"Camilla? What girl do you mean, Demetrio?"

"The girl that used to feed me up there at the ranch!"

Anastasio made a gesture implying: "I don't care a damn about the women ... Camilla or anyone else...."

"I've not forgotten," Demetrio went on, drawing on his cigarette. "Yes, I was feeling like hell! I'd just finished drinking a glass of water. God, but it was cool.... 'Don't you want any more?' she asked me. I was half dead with fever ... and all the time I saw that glass of water, blue ... so blue ... and I heard her little voice, 'Don't you want any more?' That voice tinkled in my ears like a silver hurdy-gurdy! Well, Pancracio, what about it? Shall we go back to the ranch?"

"Demetrio, we're friends, aren't we? Well then, listen. You may not believe it, but I've had a lot of experience with women. Women! Christ, they're all right for a while, granted! Though even that's going pretty far. Demetrio, you should see the scars they've given me ... all over my body, not to speak of my soul! To hell with women. They're the devil, that's what they are! You may have noticed I steer clear of them. You know why. And don't think I don't know what I'm talking about. I've had a hell of a lot of experience and that's no lie!"

"What do you say, Pancracio? When are we going back to the ranch?" Demetrio insisted, blowing gray clouds of tobacco smoke into the air.

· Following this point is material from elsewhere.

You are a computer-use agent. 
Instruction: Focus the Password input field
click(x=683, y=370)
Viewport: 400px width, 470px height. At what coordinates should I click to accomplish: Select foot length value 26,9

"Say the day, I'm game. You know I left my woman there too!"

"Your woman, hell!" Quail said, disgruntled and sleepy.

"All right, then, our woman! It's a good thing you're kindhearted so we all can enjoy her when you bring her over," Manteca murmured.

"That's right, Pancracio, bring one-eyed Maria Antonia. We're all getting pretty cold around here," Meco shouted from a distance.